- PASSAGE PROVIDED
□ □ □ □ □
The chocolates are definitely my favorite too. Lilacs after that, then black then blue. I only have one blue doe at the moment with one newborn blue kit.


----------



## Chrisdoc (Feb 22, 2013)

Have just been looking back as I missed part of it and those lilac ones are just beautiful. I don´t know now which I like best, they just have such a fantastic look and stance that they are one of my favourite breeds now. 

If I was nearer, you´d be missing a couple of them lol.


----------



## DharmaBuns (May 16, 2013)

The countdown has begun! 

I currently have 7 (possibly 8, hard to tell with this doe) confirmed bred and they're all due some time between the 23rd and 28th. So excited. A few of them are first time mamas so I'll have to keep a careful eye on them, but I also have a few "old pro's" due at the same time as the newbies so hopefully there won't be too much of an issue with fostering. I've found Tans to be excellent mothers for the most part.


----------



## majorv (May 16, 2013)

Good Luck! Our blue doe (Whiskey Jr) is a first timer and she did a very good job of making a nest, and I found two little blues in the back all covered up...she did good!


----------



## woahlookitsme (May 17, 2013)

yay i cant wait to see pics!!!!


----------



## DharmaBuns (May 17, 2013)

majorv said:


> Good Luck! Our blue doe (Whiskey Jr) is a first timer and she did a very good job of making a nest, and I found two little blues in the back all covered up...she did good!



That's wonderful!!
□ □ □ □ □
- MATERIAL
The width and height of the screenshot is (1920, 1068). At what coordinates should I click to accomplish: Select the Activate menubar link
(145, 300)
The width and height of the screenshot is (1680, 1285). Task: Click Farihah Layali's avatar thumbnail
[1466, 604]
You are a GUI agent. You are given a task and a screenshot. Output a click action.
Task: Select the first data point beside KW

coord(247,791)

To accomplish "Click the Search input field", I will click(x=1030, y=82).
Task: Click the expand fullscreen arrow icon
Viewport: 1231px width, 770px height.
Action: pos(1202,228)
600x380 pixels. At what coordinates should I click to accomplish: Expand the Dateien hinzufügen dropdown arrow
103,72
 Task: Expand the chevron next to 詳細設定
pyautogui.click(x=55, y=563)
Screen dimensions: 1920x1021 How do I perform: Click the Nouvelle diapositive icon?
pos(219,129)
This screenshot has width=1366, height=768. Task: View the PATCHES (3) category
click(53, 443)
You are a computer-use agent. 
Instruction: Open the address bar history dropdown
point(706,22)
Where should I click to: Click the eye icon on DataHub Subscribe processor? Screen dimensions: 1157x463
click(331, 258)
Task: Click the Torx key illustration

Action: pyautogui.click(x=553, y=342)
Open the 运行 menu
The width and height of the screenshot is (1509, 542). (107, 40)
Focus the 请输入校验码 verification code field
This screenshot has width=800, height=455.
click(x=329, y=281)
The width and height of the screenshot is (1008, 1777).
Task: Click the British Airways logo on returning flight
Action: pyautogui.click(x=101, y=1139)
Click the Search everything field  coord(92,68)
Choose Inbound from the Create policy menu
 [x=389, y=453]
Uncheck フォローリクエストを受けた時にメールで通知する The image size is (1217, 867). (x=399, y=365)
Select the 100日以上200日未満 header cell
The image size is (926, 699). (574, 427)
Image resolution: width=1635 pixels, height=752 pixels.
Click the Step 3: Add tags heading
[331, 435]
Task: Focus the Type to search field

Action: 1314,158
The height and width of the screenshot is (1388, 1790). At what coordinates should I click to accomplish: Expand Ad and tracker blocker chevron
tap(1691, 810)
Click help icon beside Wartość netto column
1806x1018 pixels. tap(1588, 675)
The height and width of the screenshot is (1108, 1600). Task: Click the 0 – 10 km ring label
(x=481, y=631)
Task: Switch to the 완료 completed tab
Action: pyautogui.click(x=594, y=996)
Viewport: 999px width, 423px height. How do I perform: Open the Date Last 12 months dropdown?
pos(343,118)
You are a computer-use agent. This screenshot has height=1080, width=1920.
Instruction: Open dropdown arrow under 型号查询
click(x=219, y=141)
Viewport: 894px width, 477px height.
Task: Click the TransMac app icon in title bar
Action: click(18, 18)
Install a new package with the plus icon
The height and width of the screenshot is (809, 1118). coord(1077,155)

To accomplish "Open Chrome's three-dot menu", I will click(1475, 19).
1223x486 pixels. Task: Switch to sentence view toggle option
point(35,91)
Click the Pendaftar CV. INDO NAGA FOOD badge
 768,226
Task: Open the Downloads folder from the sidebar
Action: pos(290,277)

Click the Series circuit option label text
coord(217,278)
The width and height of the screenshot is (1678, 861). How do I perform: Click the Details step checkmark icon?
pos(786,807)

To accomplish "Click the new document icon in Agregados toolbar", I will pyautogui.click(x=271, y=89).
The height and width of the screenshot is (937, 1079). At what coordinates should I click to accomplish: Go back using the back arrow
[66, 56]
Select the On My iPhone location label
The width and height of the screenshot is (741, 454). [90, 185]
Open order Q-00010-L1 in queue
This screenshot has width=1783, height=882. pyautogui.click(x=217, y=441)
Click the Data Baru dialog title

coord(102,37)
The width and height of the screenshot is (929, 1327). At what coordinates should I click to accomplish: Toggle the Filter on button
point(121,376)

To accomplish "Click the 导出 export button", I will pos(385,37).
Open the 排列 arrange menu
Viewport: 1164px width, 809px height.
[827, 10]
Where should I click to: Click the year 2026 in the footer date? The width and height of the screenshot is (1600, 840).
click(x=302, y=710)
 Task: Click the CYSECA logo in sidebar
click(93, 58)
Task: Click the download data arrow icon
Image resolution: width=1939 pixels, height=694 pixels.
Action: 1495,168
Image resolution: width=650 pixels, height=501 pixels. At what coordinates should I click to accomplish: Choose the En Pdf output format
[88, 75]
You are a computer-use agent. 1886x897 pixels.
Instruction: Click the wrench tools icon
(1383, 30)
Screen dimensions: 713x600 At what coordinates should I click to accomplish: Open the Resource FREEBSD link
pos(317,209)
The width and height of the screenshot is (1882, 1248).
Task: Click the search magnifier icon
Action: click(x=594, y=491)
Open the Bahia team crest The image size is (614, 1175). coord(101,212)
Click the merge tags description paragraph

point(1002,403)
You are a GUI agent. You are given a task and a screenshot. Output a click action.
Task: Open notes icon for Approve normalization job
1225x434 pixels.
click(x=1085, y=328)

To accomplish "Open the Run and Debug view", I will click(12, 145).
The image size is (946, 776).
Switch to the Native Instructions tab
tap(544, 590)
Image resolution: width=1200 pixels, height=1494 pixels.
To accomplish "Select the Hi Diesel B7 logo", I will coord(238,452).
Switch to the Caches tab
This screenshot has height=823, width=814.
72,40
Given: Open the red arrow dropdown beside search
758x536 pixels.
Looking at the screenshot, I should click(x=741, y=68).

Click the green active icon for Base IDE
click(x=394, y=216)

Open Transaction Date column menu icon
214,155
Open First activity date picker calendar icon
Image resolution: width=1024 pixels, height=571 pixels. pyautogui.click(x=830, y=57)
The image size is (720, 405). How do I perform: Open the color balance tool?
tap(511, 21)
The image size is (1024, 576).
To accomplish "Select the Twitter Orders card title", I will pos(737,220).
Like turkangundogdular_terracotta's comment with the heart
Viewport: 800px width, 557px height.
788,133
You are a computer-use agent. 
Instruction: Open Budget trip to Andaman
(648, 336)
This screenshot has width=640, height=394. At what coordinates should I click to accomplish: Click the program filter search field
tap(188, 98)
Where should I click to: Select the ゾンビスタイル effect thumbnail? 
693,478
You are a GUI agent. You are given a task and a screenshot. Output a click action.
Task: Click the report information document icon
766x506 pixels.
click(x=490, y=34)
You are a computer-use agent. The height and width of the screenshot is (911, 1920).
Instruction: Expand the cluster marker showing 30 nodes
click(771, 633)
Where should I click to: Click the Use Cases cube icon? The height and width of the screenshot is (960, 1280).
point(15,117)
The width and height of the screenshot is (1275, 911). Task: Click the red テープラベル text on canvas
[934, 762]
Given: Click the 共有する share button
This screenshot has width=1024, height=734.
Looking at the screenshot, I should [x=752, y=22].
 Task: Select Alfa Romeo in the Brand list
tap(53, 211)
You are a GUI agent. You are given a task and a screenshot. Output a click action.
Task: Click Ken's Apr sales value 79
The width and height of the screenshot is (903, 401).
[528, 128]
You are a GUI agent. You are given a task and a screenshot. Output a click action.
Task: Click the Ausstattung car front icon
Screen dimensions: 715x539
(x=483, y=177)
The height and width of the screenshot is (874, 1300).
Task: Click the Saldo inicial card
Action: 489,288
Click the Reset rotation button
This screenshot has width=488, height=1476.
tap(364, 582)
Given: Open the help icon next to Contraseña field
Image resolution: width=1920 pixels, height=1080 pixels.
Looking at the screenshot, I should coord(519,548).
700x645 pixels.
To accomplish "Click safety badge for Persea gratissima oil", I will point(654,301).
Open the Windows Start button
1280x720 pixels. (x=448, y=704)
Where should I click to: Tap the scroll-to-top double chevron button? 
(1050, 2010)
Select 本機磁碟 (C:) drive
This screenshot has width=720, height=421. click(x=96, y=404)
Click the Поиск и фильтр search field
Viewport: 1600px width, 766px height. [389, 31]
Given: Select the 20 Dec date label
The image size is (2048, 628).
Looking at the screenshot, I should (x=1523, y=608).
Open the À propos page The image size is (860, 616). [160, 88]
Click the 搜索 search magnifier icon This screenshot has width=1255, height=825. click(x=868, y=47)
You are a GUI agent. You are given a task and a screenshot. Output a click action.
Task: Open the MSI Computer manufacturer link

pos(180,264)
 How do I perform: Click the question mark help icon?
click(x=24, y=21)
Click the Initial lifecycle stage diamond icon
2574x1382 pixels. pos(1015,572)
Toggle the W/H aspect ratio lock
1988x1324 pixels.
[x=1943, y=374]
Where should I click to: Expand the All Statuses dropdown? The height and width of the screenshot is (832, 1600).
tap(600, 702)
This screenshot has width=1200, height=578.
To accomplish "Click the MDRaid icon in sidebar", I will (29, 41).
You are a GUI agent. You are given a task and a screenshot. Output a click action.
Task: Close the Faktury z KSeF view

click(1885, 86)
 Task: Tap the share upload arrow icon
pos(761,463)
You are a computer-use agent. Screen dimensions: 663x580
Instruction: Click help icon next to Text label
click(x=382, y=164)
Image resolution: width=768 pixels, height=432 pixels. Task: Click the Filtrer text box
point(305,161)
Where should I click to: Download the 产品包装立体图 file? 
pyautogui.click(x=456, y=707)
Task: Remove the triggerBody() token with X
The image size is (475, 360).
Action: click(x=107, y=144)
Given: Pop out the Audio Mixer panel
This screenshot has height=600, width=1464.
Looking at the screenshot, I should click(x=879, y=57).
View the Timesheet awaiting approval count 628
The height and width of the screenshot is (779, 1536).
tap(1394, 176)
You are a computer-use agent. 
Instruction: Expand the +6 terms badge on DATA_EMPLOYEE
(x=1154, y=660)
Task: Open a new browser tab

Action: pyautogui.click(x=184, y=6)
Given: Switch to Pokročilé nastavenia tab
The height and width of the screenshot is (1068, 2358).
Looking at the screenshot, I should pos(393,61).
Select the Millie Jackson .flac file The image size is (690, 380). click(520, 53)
□ □ □ □ □
- EXERCISE REQUIREMENTS
#1 According to DharmaBuns in the rabbit-breeding forum thread, which breed has proven to be excellent mothers for the most part?
#2 Continue the rabbit-breeding forum thread from the point where it stops.

- ANSWERS TO THE PROBLEMS
#1 Tans

#2
My little Whiskey Jr. is still growing up and I can't wait for her to hit the show tables. She's got incredible type and movement but her color is a little light. Might deepen later. I think that paired with the right buck, she'll make some amazing kits


----------



## DharmaBuns (May 23, 2013)

It's time for baaaaabies! I have 4 does due today, one kindled last night (with the picture below) and one kindled within the last couple of hours. Some time between when I checked on them before my husband and I went out for dinner and I immediately checked on them with we got back, hehe. Second doe didn't pull any fur though, so since it's going to be cold here in MI I may bring them in for the night if she doesn't pull any. One baby was pretty cold. 

Here's a first look at Apple's litter (born 5/22):


----------



## Ilovemyrabbit (May 23, 2013)

Eeep, those babies are so cute!


----------



## woahlookitsme (May 23, 2013)

Yay!! I see two blacks! Don't know about the other two I suck at tan colors haha

I guess chocolate but the bf guesses blue


----------



## DharmaBuns (May 24, 2013)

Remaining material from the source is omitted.